Mackerel icefish become sexually mature at 3
years of age, with the exception of the southern Scotia Arc where they don’t
reach maturity till a year later. Upon sexual maturity, they spawn for 2-3
months yearly. Some populations begin to spawn as early as late February and
others do not finish their spawning until as late as September. This variation
is the result of the different locations of each population and natural
variation from year to year (review article). Feeding conditions serve as a
trigger for what proportion of a population spawn each year. Kock (1990) estimated that 10–20% of theadult fish do not spawn
each year. This proportion may increase to 60% in those years when krill is
scarce atSouth Georgia and the fish suffer from malnutrition. Generally, they
greatly reduce feeding directly before spawning. They also move closer to shore
before spawning to preferred grounds, with males starting this mild migration
about a month before females (Everson et al. 2001). C. gunnari have
absolute fecundity typically around 2 – 8,000 eggs with a relative fecundity
usually in the order of 5-20. Differences between years
have been observed in relative fecundity. These differences may be related to
the actual condition of the fish (Alekseeva and Alekseev 1997) which may vary
considerably between years and even within a season (Everson
and Kock 2001). Relative fecundity sometimes decreased with increasing length
and weight of the
females, such as in C. gunnari (Alekseeva and Alekseev 1997). Eggs of C. gunnari range from 2.6 to 4.1 mm in
diameter (Kock 1981) and are demersal, or exist at the
sea floor (Everson et al. 2001). Incubation after
fertilization takes approximately 3 months, wich is short in comparison to the
other icefish (Duhamel 1995). The hatching larvae
are 13-17mm in size (Duhamel 1995). Time of hatching
varies by location, and appears to happen for several months (North 1990; Everson et al. 2000a). After hatching, they live as active, pelagic
predators of krill, becoming increasingly sedentary with age (Kock 2001).
Fishing has been regulated and thus currently constitutes only a minor
threat to mackerel icefish populations. Other threats however have prevented stocks from returning to pre-exploitation
levels. Increased predation, especially by Antarctic fur seals, in response to
declines in other prey and krill threatens C.
gunnari populations and inhibits
their recovery. Also, inability to deal with climactic changes has been suggested
as other threat (Kock 2001).
From the early 1970s
to beginning of the1990s mackerel icefish made up the largest commercial fish
catches of any species for large sections of its distribution in response to
earlier depletion of Notothenia rossi
populations. Catches before
regulation of well over 50,000 tons were common (Kuhn 2006).
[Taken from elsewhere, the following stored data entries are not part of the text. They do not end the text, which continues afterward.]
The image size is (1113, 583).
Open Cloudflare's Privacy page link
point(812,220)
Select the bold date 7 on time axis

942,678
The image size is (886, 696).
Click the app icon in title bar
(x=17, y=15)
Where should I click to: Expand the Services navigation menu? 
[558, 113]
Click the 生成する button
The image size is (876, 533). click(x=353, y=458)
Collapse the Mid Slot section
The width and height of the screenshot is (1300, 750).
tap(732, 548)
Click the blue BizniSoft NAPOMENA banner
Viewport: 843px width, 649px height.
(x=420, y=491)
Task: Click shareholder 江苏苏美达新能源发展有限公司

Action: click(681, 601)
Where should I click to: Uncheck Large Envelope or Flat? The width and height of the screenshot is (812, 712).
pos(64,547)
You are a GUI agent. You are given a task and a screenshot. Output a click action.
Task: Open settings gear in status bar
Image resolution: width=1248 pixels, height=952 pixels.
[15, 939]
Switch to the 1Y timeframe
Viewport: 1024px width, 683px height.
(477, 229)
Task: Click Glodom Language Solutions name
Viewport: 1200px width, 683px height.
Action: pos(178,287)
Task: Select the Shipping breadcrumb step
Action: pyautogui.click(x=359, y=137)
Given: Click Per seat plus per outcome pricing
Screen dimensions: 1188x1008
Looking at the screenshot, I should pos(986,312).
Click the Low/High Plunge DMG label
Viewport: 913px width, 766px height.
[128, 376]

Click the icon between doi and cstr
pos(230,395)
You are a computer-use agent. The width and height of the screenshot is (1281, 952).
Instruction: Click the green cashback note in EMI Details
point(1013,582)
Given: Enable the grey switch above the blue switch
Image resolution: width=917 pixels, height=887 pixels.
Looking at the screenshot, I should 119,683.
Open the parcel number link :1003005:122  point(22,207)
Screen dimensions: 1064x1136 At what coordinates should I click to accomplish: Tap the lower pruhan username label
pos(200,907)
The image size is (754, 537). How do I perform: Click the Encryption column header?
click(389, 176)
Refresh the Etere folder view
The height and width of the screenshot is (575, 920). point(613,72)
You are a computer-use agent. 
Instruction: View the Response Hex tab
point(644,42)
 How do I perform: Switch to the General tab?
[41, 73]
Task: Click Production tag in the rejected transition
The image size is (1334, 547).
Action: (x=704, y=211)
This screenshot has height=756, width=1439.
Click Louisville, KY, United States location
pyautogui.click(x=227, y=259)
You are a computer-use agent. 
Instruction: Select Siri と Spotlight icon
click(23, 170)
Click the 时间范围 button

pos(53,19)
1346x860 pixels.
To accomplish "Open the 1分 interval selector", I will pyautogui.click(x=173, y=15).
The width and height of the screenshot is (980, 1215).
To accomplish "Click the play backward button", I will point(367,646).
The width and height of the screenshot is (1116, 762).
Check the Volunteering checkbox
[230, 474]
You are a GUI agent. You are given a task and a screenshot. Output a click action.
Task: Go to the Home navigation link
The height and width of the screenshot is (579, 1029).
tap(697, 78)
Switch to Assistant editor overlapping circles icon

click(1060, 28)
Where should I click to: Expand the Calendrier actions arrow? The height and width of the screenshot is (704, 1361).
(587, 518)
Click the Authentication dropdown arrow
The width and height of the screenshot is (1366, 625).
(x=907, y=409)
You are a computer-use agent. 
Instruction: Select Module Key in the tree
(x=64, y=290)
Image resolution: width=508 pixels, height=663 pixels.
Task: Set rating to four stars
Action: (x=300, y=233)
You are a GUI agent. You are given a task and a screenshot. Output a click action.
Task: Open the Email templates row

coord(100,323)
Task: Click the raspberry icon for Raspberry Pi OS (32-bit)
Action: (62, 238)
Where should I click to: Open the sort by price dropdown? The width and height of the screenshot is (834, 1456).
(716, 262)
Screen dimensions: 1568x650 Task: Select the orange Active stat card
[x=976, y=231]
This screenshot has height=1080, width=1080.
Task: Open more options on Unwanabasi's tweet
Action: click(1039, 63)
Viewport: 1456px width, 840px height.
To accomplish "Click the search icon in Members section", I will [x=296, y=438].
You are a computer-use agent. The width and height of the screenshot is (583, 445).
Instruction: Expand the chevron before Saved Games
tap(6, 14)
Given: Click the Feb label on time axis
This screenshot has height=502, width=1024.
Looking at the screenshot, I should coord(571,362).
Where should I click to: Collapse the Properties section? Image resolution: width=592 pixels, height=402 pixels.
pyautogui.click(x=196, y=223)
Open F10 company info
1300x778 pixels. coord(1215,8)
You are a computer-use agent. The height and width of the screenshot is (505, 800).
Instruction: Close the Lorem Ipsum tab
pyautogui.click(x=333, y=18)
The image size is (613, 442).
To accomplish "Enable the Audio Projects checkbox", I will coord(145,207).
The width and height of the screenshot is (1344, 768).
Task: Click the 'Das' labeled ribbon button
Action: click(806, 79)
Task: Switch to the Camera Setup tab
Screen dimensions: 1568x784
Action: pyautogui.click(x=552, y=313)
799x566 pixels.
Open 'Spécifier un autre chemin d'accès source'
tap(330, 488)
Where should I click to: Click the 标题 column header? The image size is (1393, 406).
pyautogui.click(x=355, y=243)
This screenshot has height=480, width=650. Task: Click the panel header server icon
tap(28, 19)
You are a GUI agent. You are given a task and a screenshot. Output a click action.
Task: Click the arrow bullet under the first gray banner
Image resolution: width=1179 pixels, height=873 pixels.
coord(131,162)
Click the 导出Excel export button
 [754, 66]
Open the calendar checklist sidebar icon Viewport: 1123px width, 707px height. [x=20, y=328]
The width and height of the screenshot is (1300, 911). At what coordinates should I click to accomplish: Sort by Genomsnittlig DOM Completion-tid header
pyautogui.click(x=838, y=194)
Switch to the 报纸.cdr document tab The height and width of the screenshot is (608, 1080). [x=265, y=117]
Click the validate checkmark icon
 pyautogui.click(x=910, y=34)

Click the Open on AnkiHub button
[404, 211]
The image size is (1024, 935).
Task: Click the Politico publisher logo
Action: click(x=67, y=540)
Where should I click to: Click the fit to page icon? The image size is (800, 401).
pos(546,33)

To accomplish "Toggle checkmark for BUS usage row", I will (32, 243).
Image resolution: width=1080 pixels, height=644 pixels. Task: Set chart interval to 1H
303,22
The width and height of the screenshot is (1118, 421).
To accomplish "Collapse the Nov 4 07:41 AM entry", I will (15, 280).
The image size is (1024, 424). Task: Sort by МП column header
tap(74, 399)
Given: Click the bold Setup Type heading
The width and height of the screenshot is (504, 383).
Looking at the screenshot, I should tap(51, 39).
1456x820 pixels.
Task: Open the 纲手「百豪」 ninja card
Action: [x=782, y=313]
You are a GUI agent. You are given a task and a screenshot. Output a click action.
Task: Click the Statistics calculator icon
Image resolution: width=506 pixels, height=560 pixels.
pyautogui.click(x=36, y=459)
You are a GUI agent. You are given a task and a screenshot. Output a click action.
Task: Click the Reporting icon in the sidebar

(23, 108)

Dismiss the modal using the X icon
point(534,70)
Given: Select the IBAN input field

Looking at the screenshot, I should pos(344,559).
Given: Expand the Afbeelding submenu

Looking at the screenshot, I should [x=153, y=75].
Currently
commercial fishing of C. gunnari is only permitted on a limited scale for the
populations of South Georgia, Heard Island, and McDonald Island where
populations have recovered in some degree from unregulated exploitation. C.
gunnari stocks in the entire
Scotia Arc remain at least one order of magnitude larger in the mid-1970 when
fisheries were established (Kock 2005b) and fishing there has been prohibited
sine 1990 (Kuhn 2006).
icefish are an important part of Antarctic ecosystems. They primarily consume krill,
mysids, and hyperiids (small crustaceans), very occasionally eating small fish.
In turn, they are eaten by several species of fish. Also, Ade´
lie and chinstrap penguins feed on them at a low rate.
Occasionally, arctic fur seals or gentoo penguins will eat mackerel icefish as
well. Lastly, humans fish and consume C.
gunnari as well. (Kock 2005b)
Mackerel Icefish are exploited as a source of food and consumed by people.